Quando la fanciulla scopre che esiste un’altra alternativa di vita, e che per entrare in convento serve il suo consenso, scrive al padre una lettera in cui spiega che quella non è la sua volontà: nessuno le risponde, e anche in casa tutta la famiglia la tiene segregata dalla parola: «I giorni passavano senza che il padre né altri le parlasse della supplica, né della ritrattazione, senza che le venisse fatta proposta nessuna, né con carezze, né con minacce […]. Nessuno le rivolgeva il discorso; e quando essa arrischiava timidamente qualche parola, che non fosse per cosa necessaria, o non attaccava, o veniva corrisposta con uno sguardo distratto, o sprezzante, o severo. […] Se implorava un po’ d’amore, si sentiva subito toccare, in maniera indiretta, ma chiara, quel tasto della scelta dello stato. […] Allora Gertrude […] era costretta di tirarsi indietro […], di rimettersi da sé al suo posto di scomunicata; e per di più, vi rimaneva con una certa apparenza del torto”.

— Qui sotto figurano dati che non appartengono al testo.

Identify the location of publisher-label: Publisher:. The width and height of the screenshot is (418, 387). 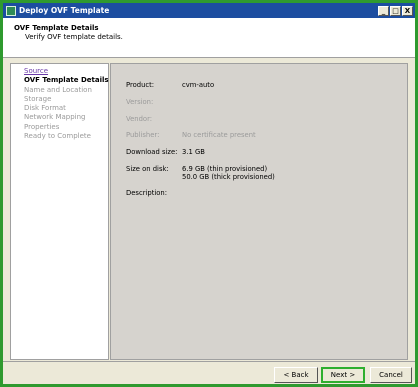
(143, 135).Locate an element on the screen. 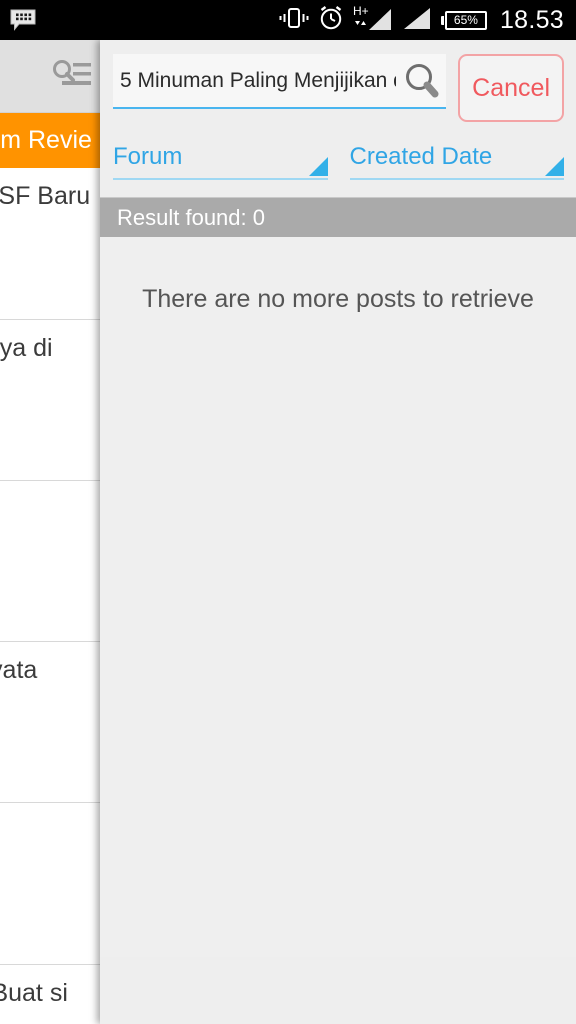 The image size is (576, 1024). filter-forum-label: Forum is located at coordinates (148, 156).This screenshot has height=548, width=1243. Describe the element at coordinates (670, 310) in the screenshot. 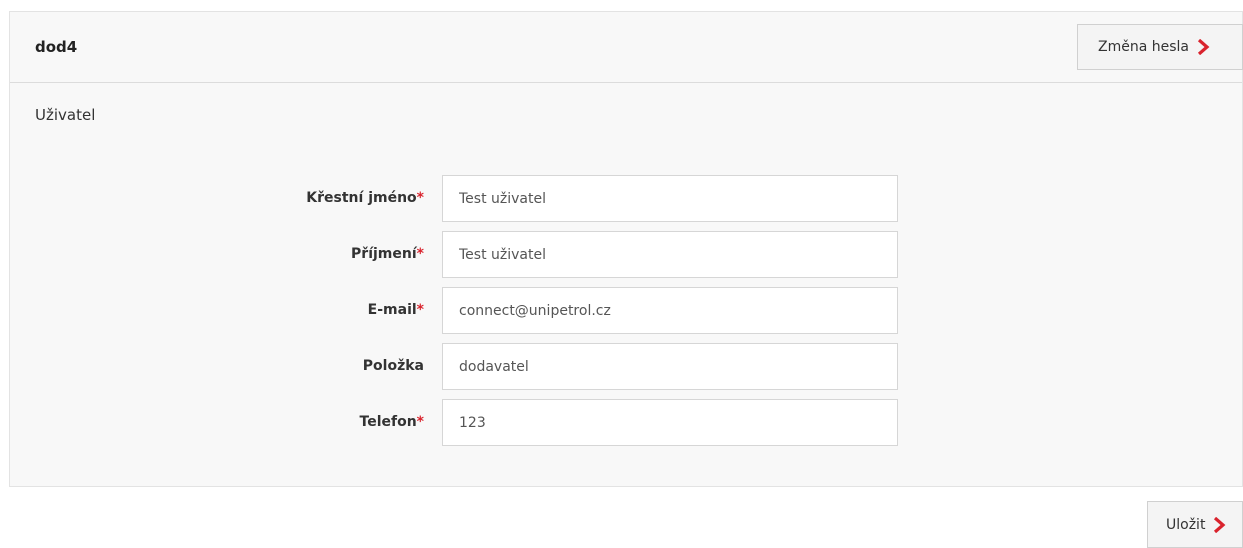

I see `email-input` at that location.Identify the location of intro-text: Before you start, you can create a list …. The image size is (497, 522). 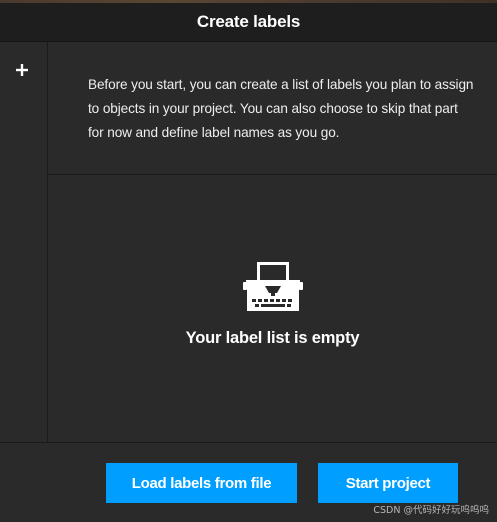
(281, 108).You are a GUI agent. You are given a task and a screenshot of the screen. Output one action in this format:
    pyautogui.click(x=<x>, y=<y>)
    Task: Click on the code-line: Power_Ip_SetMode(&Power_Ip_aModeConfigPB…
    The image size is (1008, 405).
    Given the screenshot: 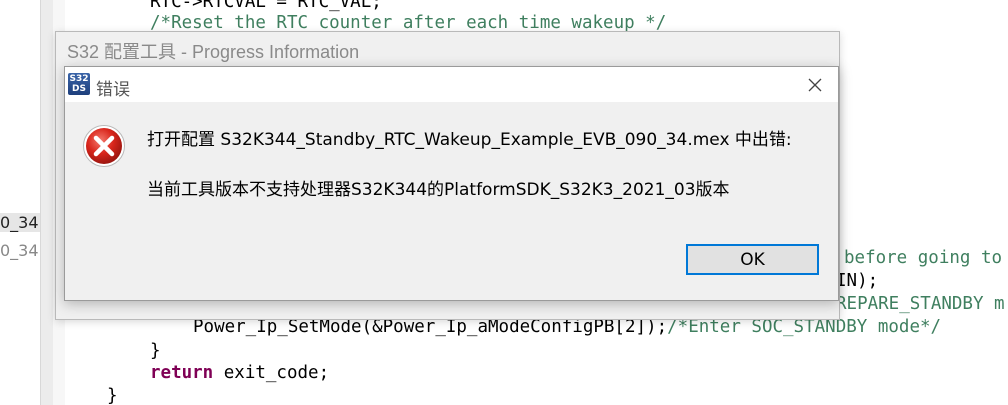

Una tale privazione linguistica costituisce il segno tangibile della privazione degli affetti; se “la sventurata rispose” ad Egidio, è perché Egidio ha la capacità di esercitare la sua seduzione infernale attraverso il linguaggio: “Un giorno osò rivolgerle il discorso”, osa, cioè, fare quello che i famigliari più stretti di Gertrude non avevano mai fatto, educarla attraverso il dialogo, fornendole stimoli alla crescita della persona nella verità e nella libertà.
Gertrude rimane un personaggio tragico, vive perennemente un conflitto tra il libero arbitrio e un destino gia’ segnato: non evolve, nel tentativo di autodeterminarsi la sua parola è sempre dura e rabbiosa, vendicativa.

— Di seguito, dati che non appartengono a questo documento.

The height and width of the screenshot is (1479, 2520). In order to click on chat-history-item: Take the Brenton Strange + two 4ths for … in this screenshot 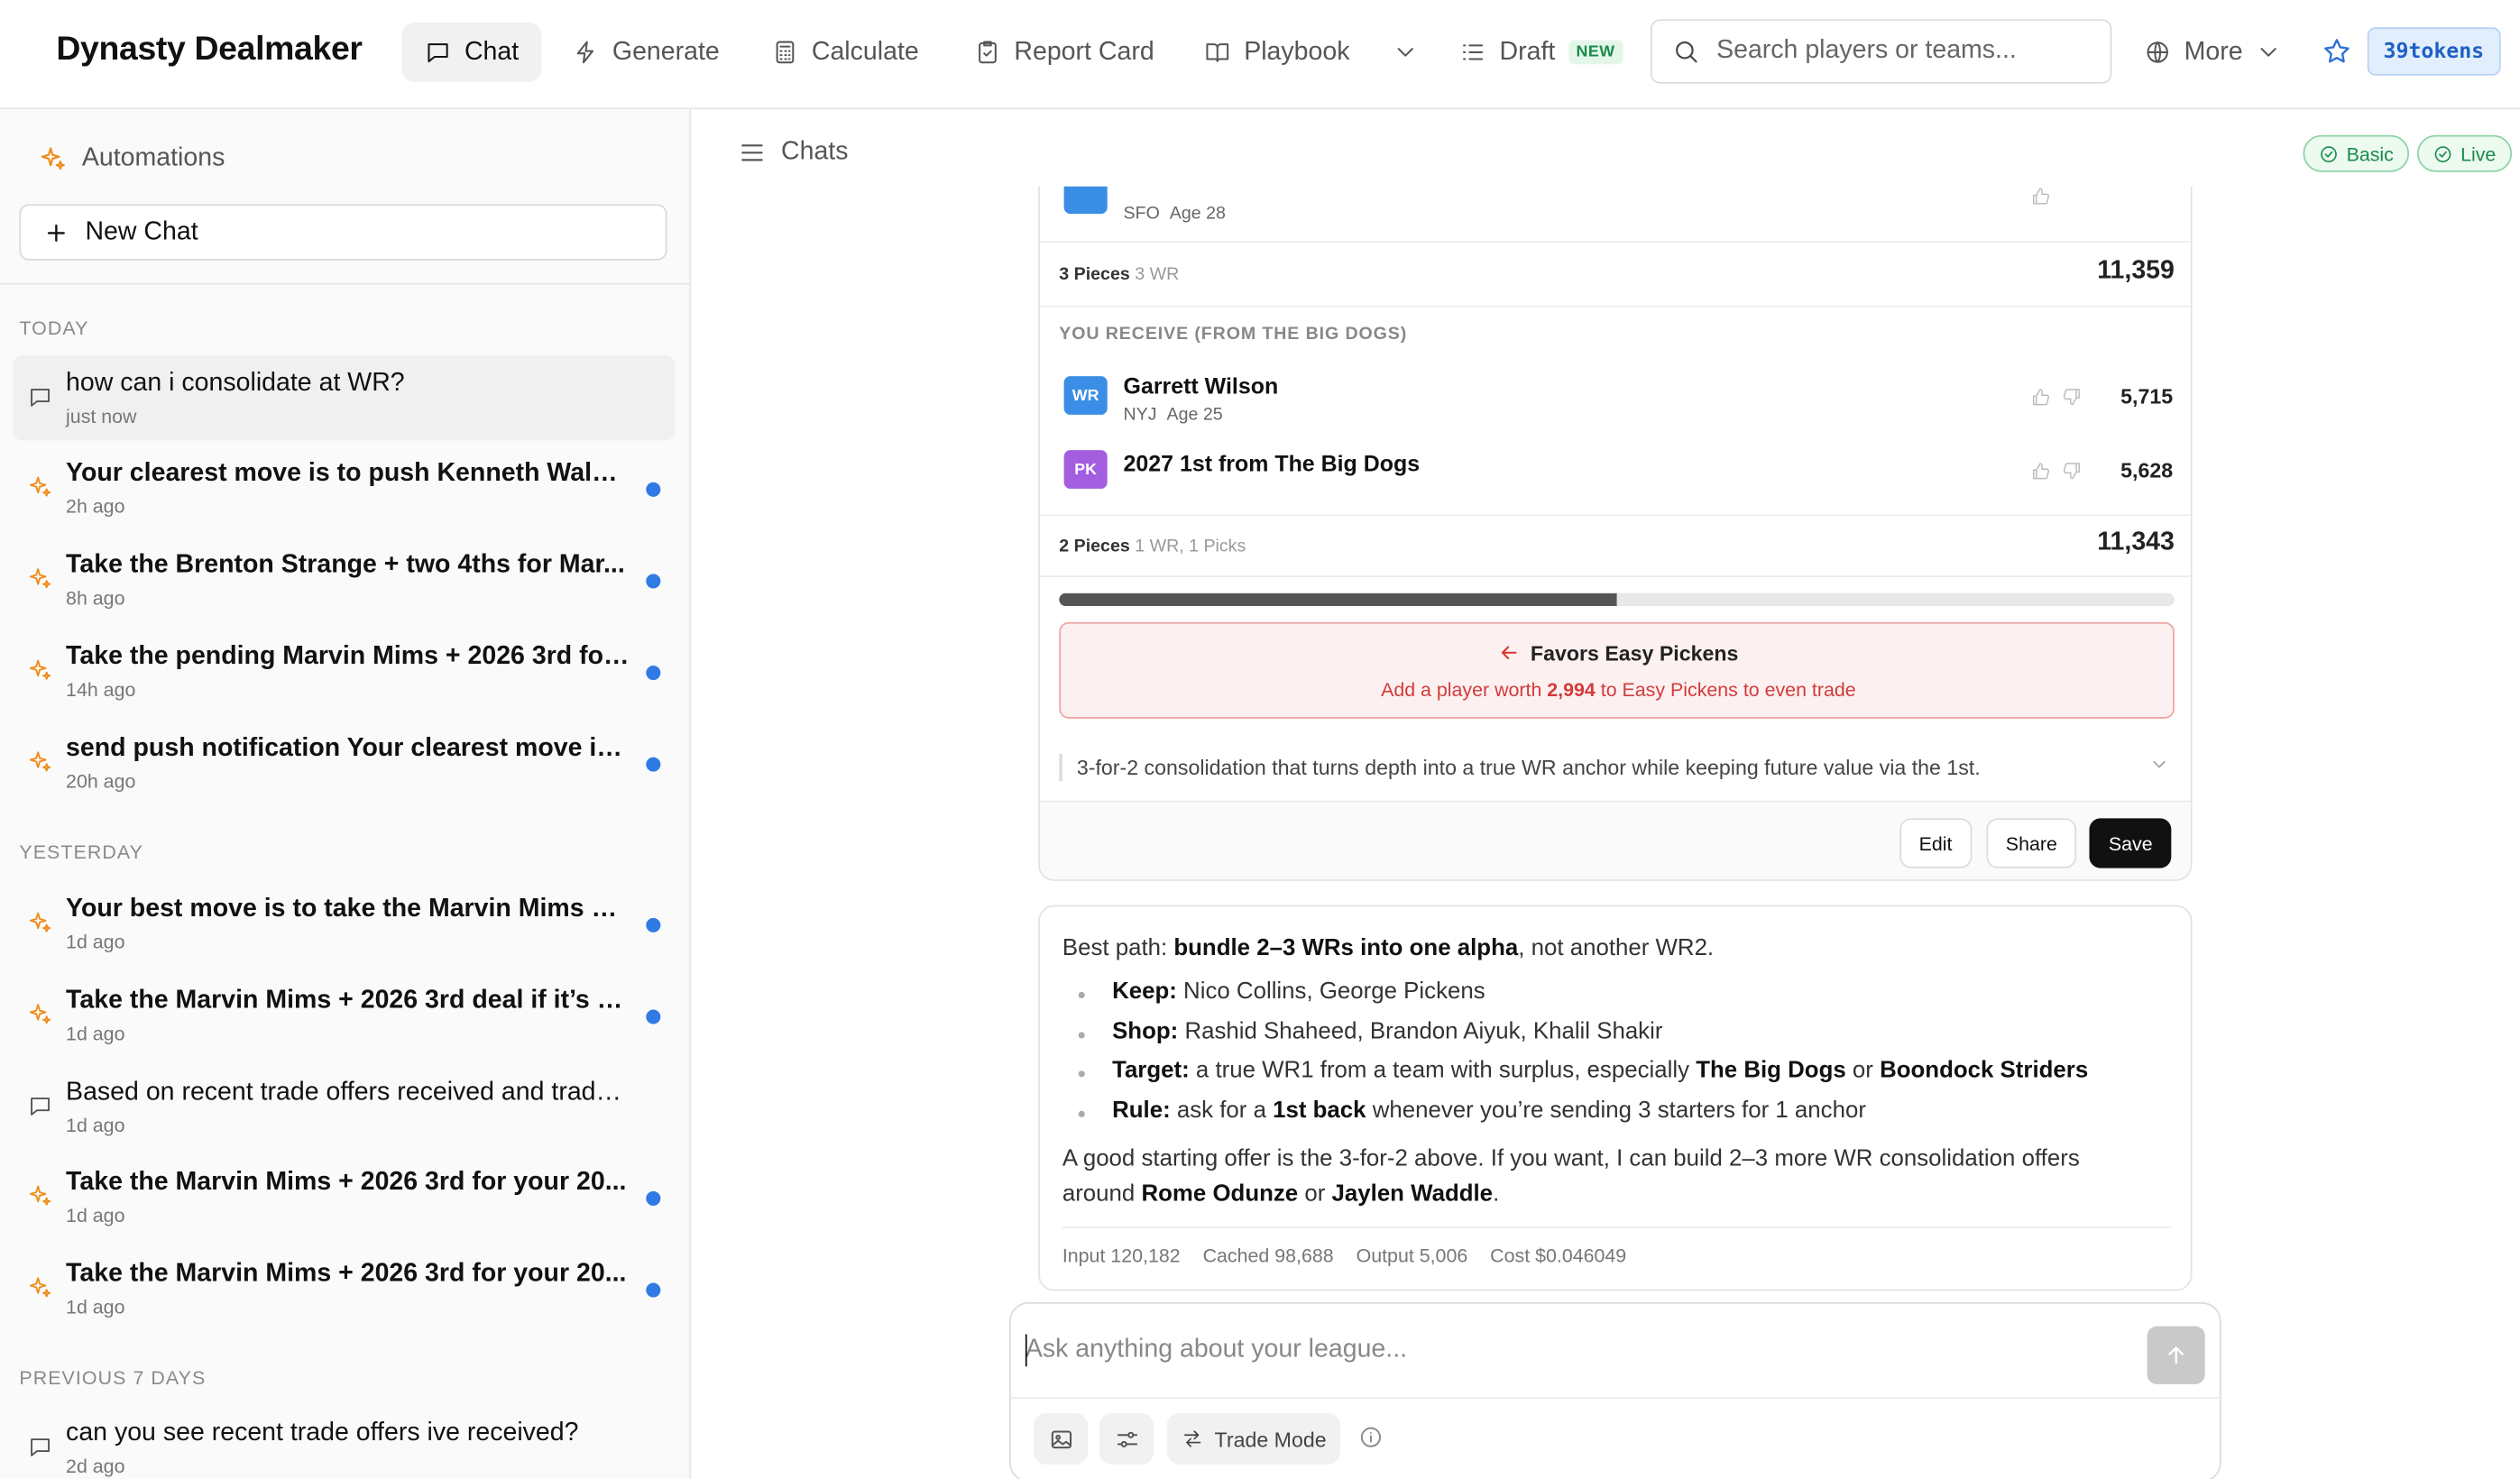, I will do `click(344, 579)`.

Giovanni Testori nel 1967 porta in scena il personaggio storico che l’ha ispirata, Marianna de Leyva, immaginando che nell’aldilà, di fronte agli spettri dei responsabili della sua infelicità, cerchi il riscatto nella parola e nella necessità di essere ascoltata: “Eccovi qui, pupazzi senza forma né senso, fantocci di carta, mucchi di polvere e stracci. La notte è scesa un’altra volta su Monza, sul convento, sulla chiesa. Martino de Leyva, signore di Monza, ma soprattutto ladro dei beni e delle proprietà che mi appartenevano di diritto; mi senti, tu che hai calpestato ogni principio di libertà? A te, che non hai avuto nessun pudore di distruggere la mia giovinezza e il mio diritto di essere libera e di volere ciò che la mia natura mi chiedeva; a te che m’hai chiusa nelle quattro stanze di questo convento per potermi defraudare in piena coscienza e in piena coscienza dimenticare, stasera, che torno in questo convento da vincitrice e padrona, io grido: maledetto il giorno in cui hai messo incinta di me mia madre! Quando si accetta di generare, ci si rassegna a quel che viene! Anche a un mostro! Maledetto ogni tuo gesto, compiuto da vivo; e maledetta ogni memoria che, di te defunto, può ancora restare!”
“Compagne e superiore di quello che fu e resterà in eterno la mia prigione, eccovi qui con loro; eccovi qui con tutti i morti del convento, del borgo e dei nostri disperati paesi; larve secche e intirizzite o vermi gonfi del più nauseante putridume. Francesca Imbersaga, tu che tenevi le chiavi del convento e serravi e disserravi le porte dell’inferno, sai dirmi dov’è finita adesso la tua autorità e dove il tuo dominio? Quando mio padre stipulava con il tuo ordine quel contratto infame e ladresco tu eri ben là, nel parlatorio, ed eri ben la superiora del convento. Perché non ti sei alzata e in nome della santità e della giustizia in cui credevi, non hai gridato: vattene ladro! vattene, cane dei tuoi stessi figli! Il convento è luogo di probità e perfezione”.
La monaca di Monza continua a fare i conti con i fantasmi del suo passato.
E non c’e’ possibilita’ di redenzione, Dio e’ distante, muto e non consola.